■ Task to carry out ■
Arrange the lines from the one holding "Open the Edit menu" through the end of the rows below, inclusive, as a Markdown table with the columns No. and Line, numbering each line and omitting blank ones. Leave the pictures out.

==================================================

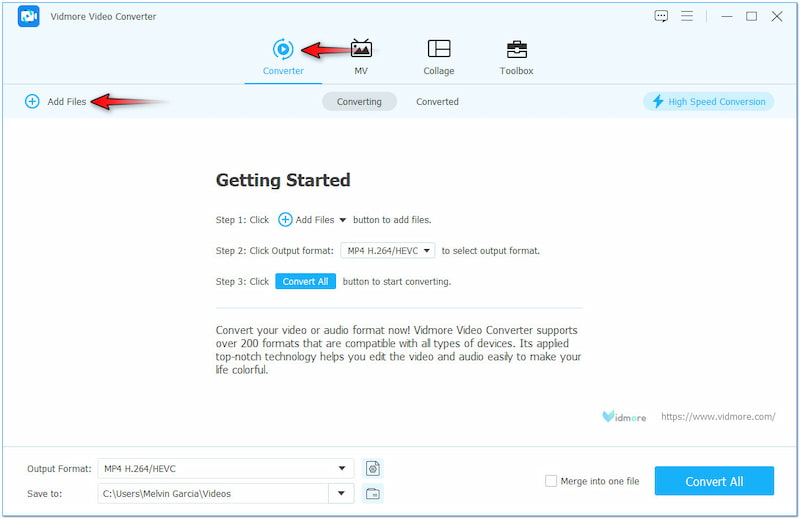Click the Add Files plus icon

32,101
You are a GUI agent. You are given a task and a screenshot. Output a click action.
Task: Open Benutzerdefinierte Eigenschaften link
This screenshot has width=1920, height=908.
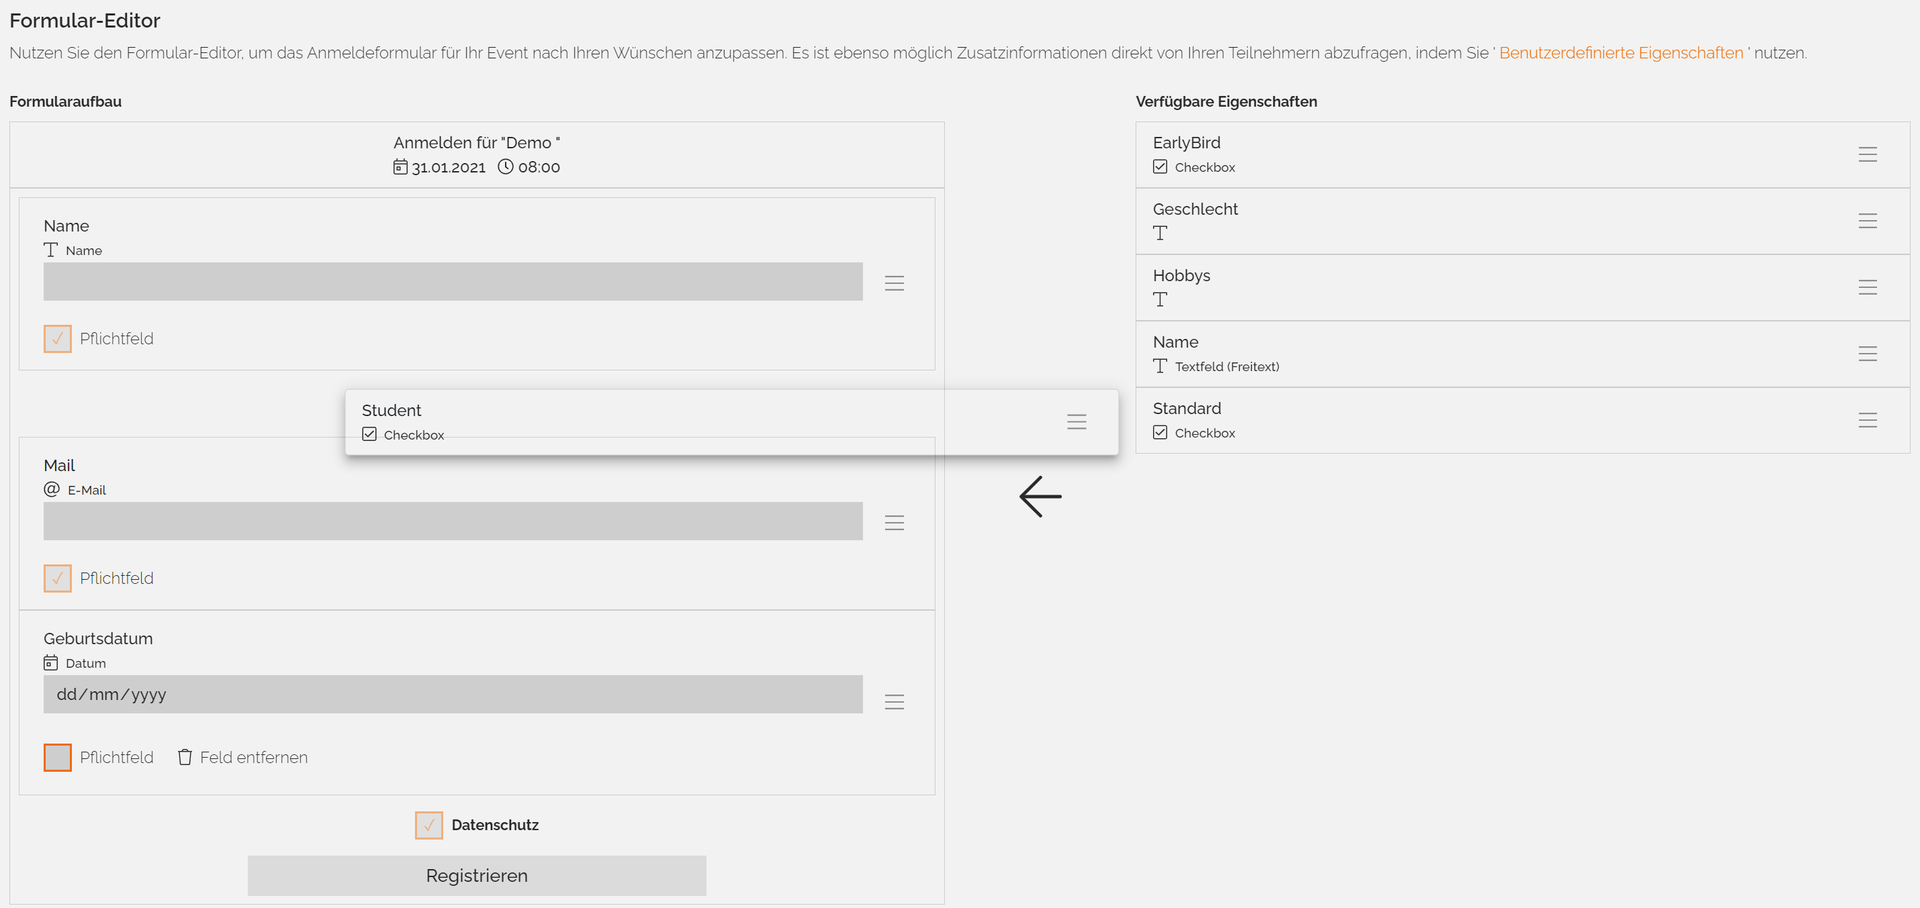tap(1621, 53)
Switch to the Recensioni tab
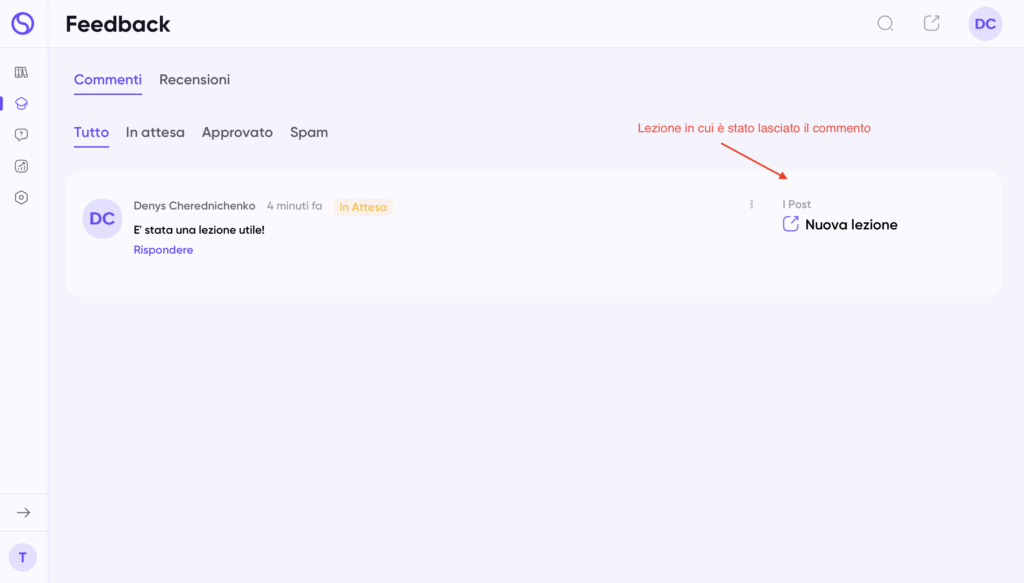The height and width of the screenshot is (583, 1024). (x=194, y=80)
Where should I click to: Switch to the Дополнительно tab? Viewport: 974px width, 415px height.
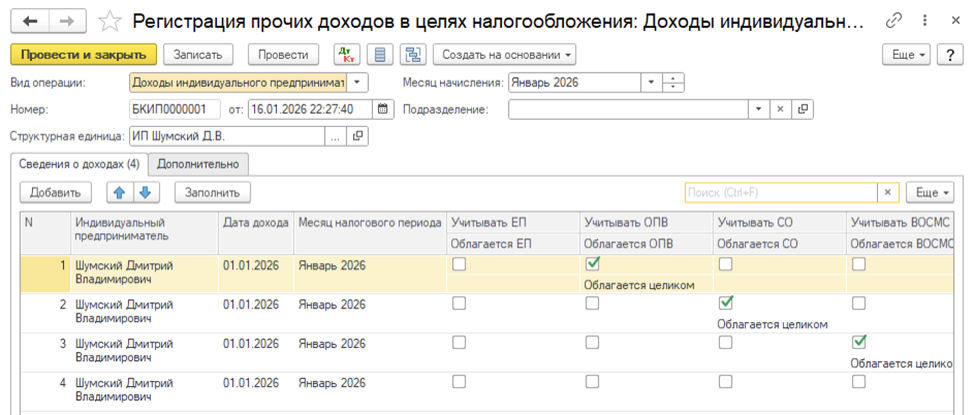(x=198, y=164)
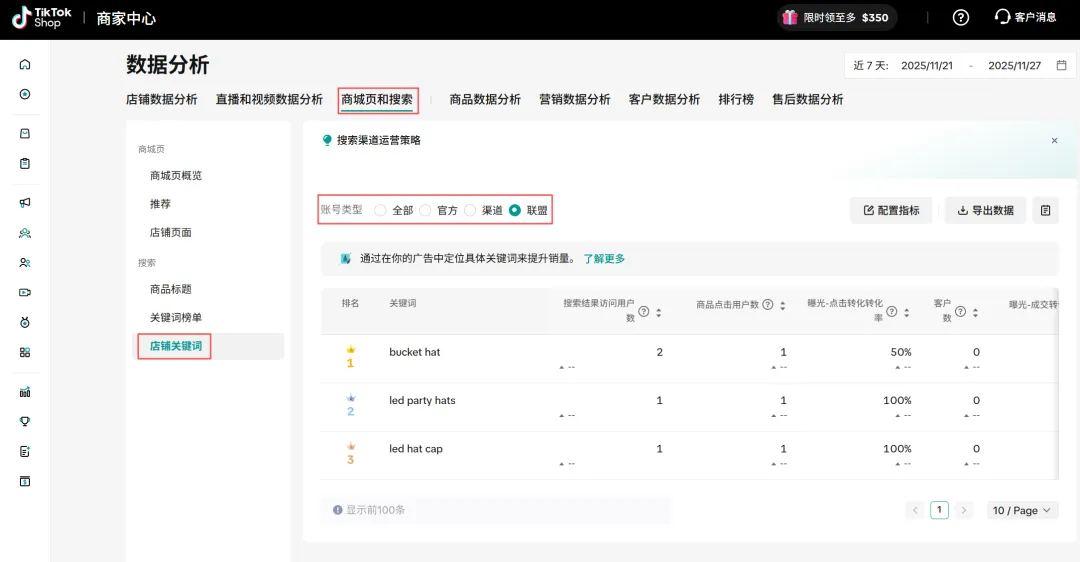Select the 官方 account type radio
The image size is (1080, 562).
425,210
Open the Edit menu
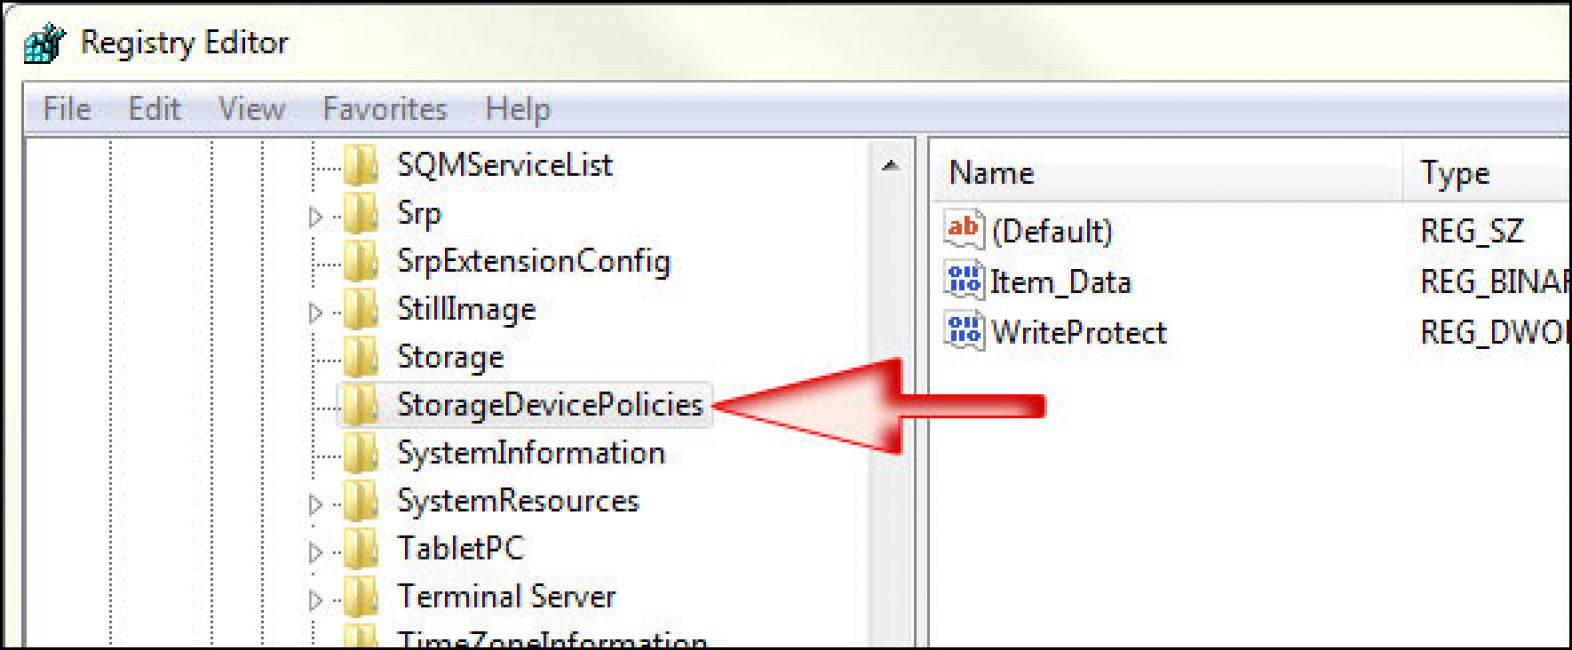Viewport: 1572px width, 650px height. point(154,108)
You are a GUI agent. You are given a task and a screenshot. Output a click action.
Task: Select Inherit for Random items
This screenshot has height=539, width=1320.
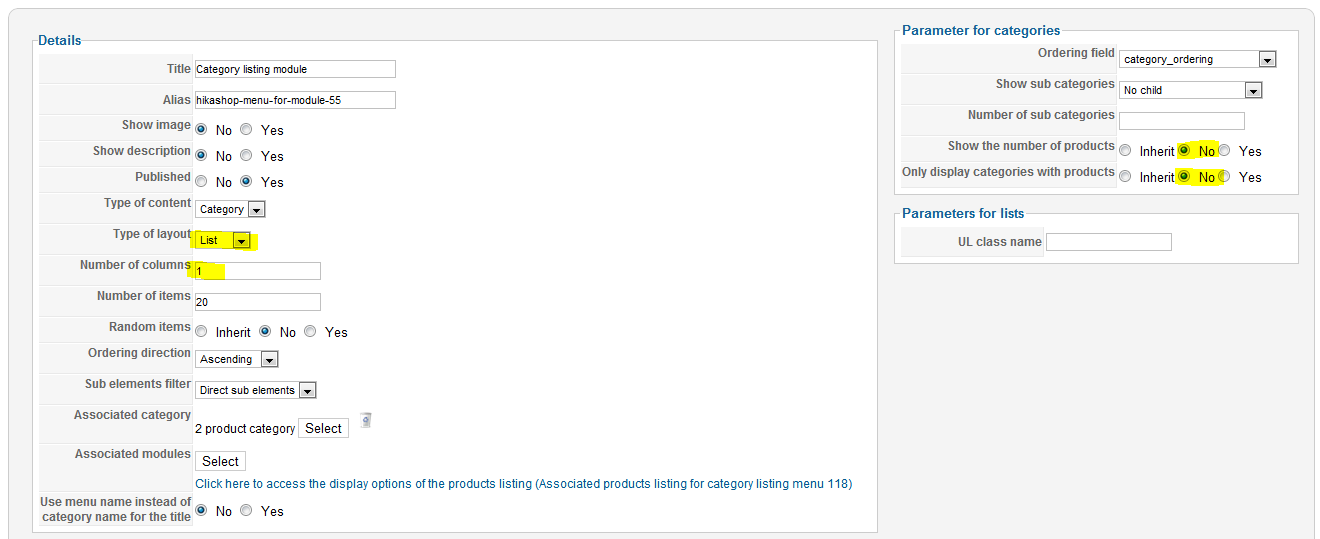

==================================================

■ Complete answer ■
| No. | Line |
|---|---|
| 1 | Open the Edit menu |
| 2 | Viewport: 1572px width, 650px height. point(154,108) |
| 3 | You are a GUI agent. You are given a task and a screenshot. Output a click action. |
| 4 | Task: Select Inherit for Random items |
| 5 | This screenshot has height=539, width=1320. |